В конце концов меня пропустили. По дороге в Донецк мы прошли пять таких блокпостов. Повсюду слышали оскорбления и угрозы. Оказавшись в Донецке, я позвонила волонтеру, номер телефона которого нашла в Интернете. Даже толком не знаю, кто он. Известно лишь, что он живет в Донецке. Волонтер сказал, что мне нужно идти в полицейский участок «ДНР». Как только я подошла к этому зданию, навстречу выскочили вооруженные молодчики в камуфляже. По их речи и манере поведения было понятно, что это вчерашние зэки. Но там, в «ДНР», они были сотрудниками полиции. Как и боевики на блокпостах, они с ненавистью закричали: «Мы вас убьем, расстреляем!» Я сказала, что приехала за сыном. О том, что он воевал в аэропорту, умолчала — подозревала, что тогда разговор со мной будет коротким. «Сына призвали, вот он и пошел воевать, — объясняла им. — Умоляю, выслушайте».

Сначала старалась говорить на русском, потом перешла на родной украинский. Боевики из полицейского участка направили меня в здание СБУ. Я приехала туда, но побывать внутри не успела — волонтер, с которым я созвонилась, сказал: «Уже почти восемь часов вечера. В Донецке комендантский час. Немедленно уезжайте, или вас арестуют».

Я успела выехать из города. Пришлось вернуться домой. Перед этим еще встретилась там с одним священником. Он поддерживает Украину, но по каким-то причинам не может уехать из Донецка. Признался, что сам очень боится: «Здесь наступил 37-й год. Люди пишут друг на друга доносы. Арестовывают без суда и следствия». Уезжая из Донецка, мы заблудились и опять напоролись на блокпост боевиков. Помню, кто-то из них сказал мне: «Что ты ищешь своего „укропа“? Его давно прикончили». Я говорила себе, что это не может быть правдой. А потом Саша мне позвонил.

— Как ему это удалось?

— Боевики разрешили сделать один звонок. Разговор был очень коротким: «Мам, я в плену. Не ранен. Сделай что-нибудь». Следующий раз сыну удалось позвонить мне, только когда вместе с другими пленными его привезли к Донецкому аэропорту. Там Саше дали возможность позвонить представители ОБСЕ или российские журналисты. Сын рассказал о том, как нашел изувеченные тела своих товарищей. Еще вспоминал, как у него на глазах убили бойца Игоря Броновицкого. Во время пыток Игорю стало плохо, изо рта пошла пена. Тогда боевик «Моторола» подошел и выстрелил ему в голову…

Пытаясь добиться освобождения сына, я обращалась в СБУ, Администрацию президента, Генеральную прокуратуру, МВД… Писала сотни заявлений, ходила на приемы к руководителям. Везде обещали помочь, но ничего не происходило. Одновременно искала связи с сепаратистами — надеялась договориться с ними. Первое время это тоже не давало результатов.

— Что в это время происходило с вашим сыном?

• Доступные данные:
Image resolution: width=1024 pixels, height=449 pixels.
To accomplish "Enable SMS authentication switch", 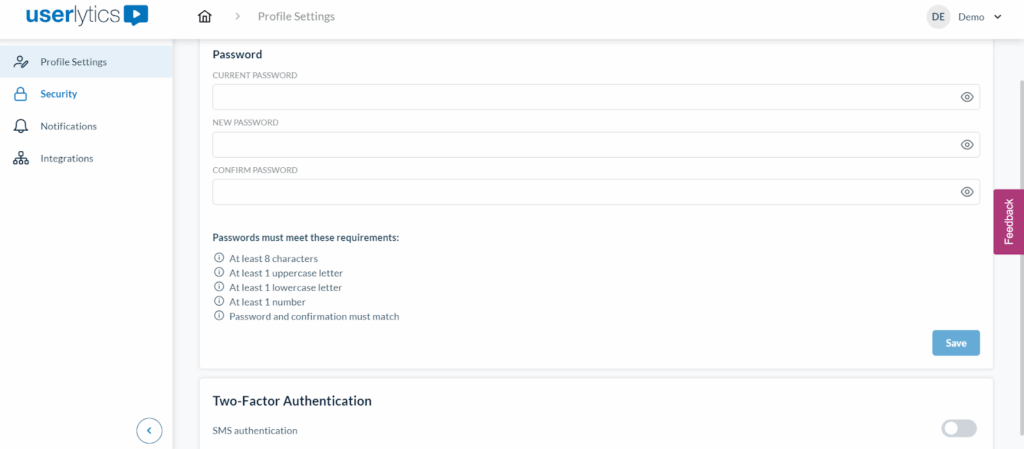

• Задание A: Сколько блокпостов было пройдено по дороге в Донецк, согласно фрагменту страницы?
• Задание B: Переведите на английский язык предложение из фрагмента страницы: «Боевики из полицейского участка направили меня в здание СБУ».

• Ответ A: Пять блокпостов.

• Ответ B: The militants from the police station sent me to the SBU building.